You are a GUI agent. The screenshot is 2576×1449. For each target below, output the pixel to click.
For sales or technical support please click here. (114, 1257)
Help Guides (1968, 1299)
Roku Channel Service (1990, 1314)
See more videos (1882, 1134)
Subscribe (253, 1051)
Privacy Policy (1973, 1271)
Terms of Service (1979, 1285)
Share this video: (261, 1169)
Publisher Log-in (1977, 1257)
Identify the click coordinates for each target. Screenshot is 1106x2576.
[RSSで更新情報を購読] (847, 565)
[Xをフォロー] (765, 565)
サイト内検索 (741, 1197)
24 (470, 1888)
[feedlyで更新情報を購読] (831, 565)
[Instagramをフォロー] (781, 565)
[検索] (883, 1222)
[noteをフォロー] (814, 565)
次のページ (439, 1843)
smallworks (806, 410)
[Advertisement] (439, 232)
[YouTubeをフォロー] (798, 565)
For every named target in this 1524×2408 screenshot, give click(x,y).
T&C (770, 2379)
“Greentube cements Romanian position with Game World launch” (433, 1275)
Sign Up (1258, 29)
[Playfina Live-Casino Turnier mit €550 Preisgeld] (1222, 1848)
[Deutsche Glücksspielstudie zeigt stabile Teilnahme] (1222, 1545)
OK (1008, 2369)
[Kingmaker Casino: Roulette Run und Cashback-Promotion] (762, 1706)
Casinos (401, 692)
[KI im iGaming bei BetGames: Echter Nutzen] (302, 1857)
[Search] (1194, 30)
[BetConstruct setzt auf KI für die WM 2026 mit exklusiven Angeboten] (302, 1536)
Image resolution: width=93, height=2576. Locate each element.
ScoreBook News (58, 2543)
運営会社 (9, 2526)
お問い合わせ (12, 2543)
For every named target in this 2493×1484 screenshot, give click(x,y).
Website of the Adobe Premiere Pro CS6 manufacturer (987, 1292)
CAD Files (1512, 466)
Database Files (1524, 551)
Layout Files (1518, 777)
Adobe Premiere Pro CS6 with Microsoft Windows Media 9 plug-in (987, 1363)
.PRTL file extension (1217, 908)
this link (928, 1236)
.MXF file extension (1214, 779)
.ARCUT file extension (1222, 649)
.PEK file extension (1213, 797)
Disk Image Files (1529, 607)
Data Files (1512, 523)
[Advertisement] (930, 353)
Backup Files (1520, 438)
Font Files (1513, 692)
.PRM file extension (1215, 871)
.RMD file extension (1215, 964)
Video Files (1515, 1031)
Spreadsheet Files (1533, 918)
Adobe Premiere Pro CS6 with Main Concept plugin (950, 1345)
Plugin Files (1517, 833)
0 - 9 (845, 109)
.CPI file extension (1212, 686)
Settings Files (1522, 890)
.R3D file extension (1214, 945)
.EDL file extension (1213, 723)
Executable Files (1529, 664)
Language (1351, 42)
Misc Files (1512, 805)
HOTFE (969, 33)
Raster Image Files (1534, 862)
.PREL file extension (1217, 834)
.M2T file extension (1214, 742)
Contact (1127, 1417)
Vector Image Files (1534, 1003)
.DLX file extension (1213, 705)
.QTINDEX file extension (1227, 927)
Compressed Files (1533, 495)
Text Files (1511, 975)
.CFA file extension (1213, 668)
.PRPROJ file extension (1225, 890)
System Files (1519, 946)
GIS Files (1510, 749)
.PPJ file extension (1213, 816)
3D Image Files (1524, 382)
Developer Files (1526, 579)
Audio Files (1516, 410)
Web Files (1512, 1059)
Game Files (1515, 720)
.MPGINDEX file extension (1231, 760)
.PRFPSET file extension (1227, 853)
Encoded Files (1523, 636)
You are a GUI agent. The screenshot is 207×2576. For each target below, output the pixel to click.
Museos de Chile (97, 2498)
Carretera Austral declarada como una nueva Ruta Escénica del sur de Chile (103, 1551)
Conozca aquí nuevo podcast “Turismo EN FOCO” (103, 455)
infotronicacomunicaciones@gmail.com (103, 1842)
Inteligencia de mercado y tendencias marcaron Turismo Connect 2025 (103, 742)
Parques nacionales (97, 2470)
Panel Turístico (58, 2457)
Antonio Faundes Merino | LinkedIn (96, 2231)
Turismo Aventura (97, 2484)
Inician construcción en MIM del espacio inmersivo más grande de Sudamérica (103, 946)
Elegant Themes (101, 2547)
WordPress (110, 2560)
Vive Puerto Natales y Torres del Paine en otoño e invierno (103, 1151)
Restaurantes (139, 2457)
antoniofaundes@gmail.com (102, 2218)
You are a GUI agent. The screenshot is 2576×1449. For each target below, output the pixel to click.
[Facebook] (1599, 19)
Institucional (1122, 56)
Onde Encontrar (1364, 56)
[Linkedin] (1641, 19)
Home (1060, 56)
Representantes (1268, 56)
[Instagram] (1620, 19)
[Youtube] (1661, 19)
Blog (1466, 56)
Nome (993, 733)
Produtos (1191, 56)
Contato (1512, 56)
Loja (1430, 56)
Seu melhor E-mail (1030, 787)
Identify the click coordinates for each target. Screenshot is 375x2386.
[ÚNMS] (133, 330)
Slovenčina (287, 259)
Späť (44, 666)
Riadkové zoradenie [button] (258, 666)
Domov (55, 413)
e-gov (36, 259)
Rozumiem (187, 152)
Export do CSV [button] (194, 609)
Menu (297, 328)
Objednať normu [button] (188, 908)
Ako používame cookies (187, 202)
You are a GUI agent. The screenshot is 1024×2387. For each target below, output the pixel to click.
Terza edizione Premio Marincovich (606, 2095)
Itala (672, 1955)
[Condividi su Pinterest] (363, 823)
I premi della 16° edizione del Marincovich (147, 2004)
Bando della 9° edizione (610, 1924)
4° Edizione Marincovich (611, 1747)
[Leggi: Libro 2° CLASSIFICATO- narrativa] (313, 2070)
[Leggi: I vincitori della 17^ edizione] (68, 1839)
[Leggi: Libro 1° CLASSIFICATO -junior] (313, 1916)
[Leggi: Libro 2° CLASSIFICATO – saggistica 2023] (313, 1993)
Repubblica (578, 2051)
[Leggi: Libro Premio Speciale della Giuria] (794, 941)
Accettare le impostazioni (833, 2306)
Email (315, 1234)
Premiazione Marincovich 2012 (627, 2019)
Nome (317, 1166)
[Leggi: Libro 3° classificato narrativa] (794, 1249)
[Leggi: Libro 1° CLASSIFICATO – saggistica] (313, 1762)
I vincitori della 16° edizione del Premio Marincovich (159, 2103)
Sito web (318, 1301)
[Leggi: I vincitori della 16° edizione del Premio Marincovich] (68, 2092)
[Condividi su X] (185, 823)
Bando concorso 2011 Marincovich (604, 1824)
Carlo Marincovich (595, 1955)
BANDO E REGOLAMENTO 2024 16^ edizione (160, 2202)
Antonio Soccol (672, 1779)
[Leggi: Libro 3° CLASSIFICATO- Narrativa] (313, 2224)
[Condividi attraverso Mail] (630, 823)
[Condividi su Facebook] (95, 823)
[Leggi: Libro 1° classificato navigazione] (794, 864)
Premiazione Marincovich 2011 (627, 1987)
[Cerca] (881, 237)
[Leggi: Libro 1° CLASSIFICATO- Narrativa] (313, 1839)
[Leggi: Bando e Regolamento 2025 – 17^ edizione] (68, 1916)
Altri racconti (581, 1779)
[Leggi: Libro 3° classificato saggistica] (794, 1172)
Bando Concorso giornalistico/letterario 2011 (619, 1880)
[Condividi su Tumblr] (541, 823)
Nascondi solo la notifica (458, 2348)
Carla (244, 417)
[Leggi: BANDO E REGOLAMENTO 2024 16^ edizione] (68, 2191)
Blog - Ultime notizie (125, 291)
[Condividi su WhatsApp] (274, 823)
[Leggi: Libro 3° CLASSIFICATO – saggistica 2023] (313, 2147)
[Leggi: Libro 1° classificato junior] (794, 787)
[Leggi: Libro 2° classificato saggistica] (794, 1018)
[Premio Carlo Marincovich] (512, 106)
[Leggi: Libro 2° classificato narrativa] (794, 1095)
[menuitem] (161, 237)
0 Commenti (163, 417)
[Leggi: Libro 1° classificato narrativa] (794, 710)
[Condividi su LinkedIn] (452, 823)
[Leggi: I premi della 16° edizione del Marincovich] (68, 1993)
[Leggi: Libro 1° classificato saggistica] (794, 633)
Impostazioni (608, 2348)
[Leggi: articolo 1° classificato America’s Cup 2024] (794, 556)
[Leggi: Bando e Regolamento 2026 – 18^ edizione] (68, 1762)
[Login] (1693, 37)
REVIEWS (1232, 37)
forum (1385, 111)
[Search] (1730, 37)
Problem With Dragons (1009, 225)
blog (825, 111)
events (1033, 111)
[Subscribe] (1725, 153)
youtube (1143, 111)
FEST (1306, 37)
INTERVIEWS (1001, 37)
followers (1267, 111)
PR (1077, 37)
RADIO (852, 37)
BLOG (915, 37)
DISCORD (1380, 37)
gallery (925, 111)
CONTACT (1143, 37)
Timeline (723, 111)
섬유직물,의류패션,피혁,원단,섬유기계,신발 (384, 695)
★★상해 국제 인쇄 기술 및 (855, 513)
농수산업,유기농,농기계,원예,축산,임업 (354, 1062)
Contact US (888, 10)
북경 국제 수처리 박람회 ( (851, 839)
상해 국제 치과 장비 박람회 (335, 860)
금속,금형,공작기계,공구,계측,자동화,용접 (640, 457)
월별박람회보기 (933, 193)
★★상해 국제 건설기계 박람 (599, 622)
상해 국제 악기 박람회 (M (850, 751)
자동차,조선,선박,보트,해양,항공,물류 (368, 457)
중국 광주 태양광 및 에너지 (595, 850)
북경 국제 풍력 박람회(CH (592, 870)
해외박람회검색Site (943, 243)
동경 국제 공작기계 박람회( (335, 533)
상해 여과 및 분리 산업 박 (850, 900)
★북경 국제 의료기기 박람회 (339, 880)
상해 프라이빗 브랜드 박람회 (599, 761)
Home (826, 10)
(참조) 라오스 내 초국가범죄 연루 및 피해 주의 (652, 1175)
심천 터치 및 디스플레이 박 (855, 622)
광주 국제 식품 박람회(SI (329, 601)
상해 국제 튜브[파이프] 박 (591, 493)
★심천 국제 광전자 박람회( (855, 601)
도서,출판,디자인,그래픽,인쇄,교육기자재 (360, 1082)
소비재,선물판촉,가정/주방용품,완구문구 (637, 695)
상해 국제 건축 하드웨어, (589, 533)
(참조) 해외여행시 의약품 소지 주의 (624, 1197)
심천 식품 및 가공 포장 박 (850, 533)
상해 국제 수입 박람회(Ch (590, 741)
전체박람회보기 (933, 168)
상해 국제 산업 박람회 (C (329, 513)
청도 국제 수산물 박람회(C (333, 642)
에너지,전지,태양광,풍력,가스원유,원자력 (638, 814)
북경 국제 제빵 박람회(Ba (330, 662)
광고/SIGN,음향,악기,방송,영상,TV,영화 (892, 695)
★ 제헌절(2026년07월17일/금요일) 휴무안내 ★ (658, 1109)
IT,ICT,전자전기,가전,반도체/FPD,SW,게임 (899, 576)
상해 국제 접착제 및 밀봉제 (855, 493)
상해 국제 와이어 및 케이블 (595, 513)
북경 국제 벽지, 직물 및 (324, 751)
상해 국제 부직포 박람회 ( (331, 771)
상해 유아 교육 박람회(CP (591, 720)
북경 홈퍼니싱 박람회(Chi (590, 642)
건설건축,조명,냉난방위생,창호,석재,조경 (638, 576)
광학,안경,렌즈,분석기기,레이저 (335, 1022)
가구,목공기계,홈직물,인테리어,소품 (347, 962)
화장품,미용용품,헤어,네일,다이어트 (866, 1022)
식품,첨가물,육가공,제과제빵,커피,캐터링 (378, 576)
__________
How many of the listing's lines include "Carlo"? State only that number.

Expected answer – 2